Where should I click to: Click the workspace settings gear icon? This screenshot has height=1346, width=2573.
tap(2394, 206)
● ● ● ● ● ● ●
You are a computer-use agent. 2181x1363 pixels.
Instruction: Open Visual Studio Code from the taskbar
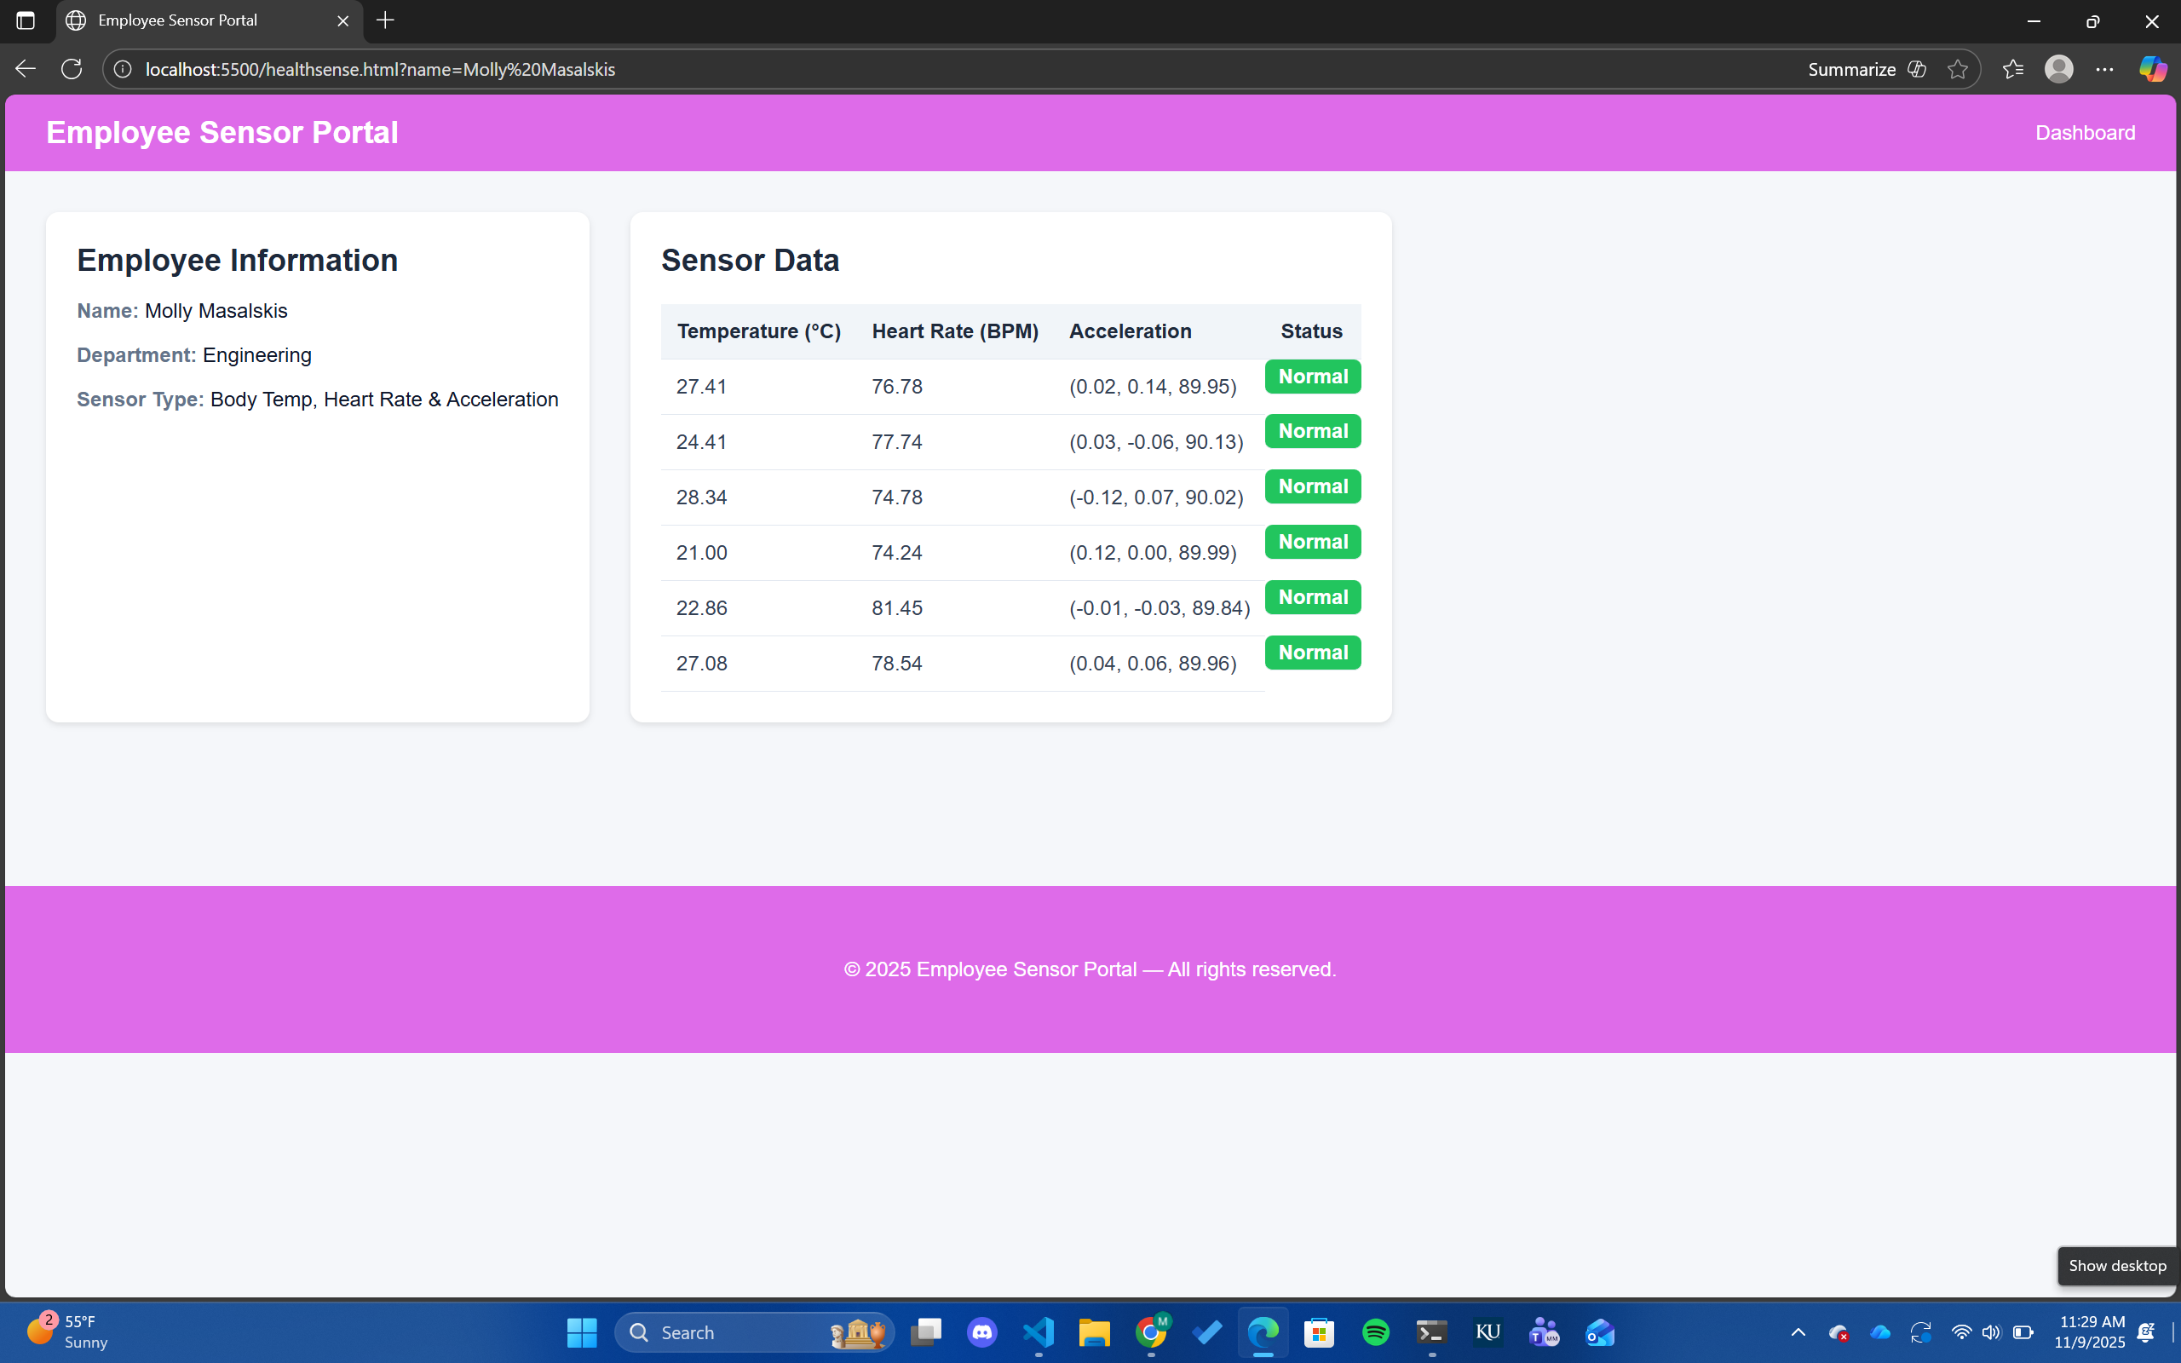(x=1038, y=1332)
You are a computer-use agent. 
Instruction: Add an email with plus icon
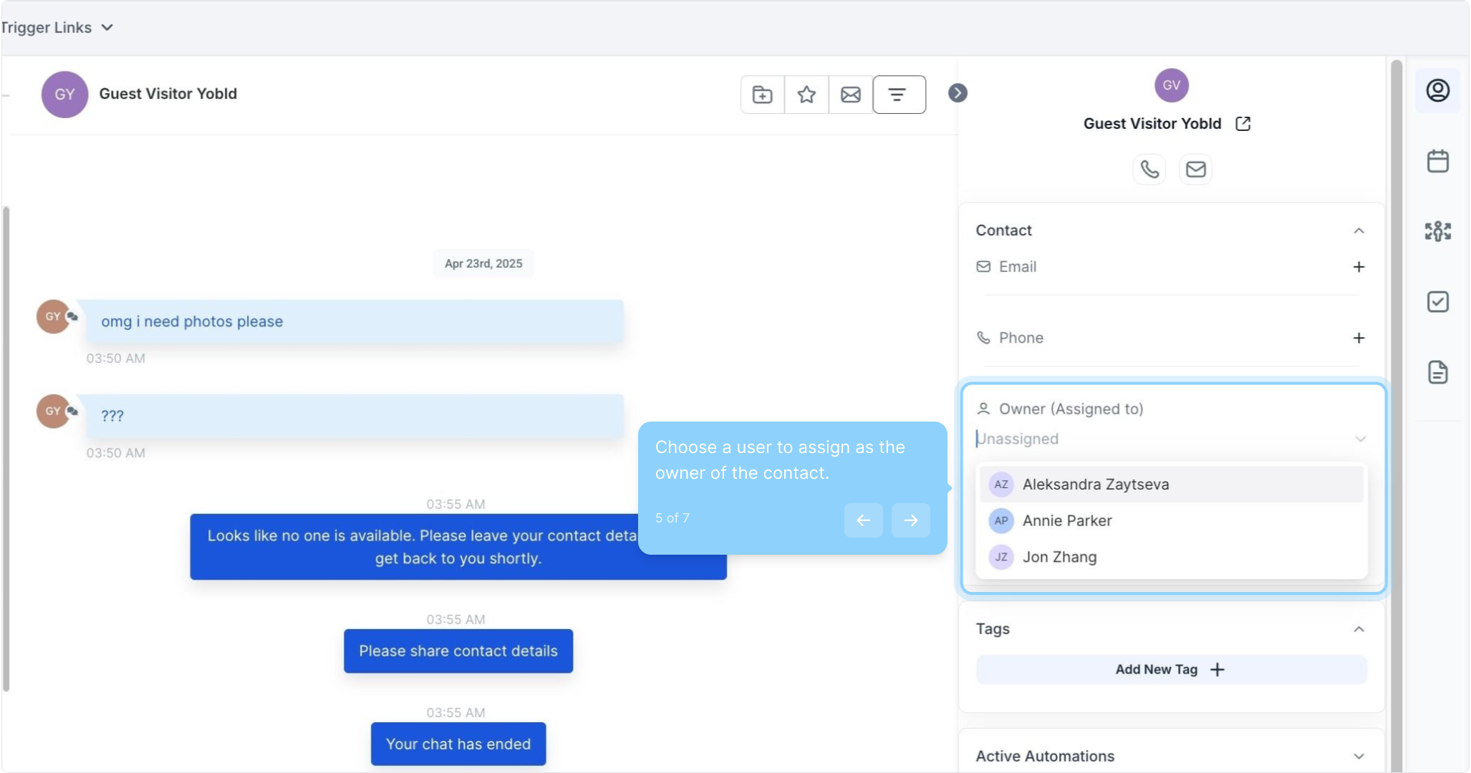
● ● ● ● ● ● ●
## [Task statement]
For the word "agent", say how many lines of the data include it, with nothing else in the reply.

## [Answer below]
2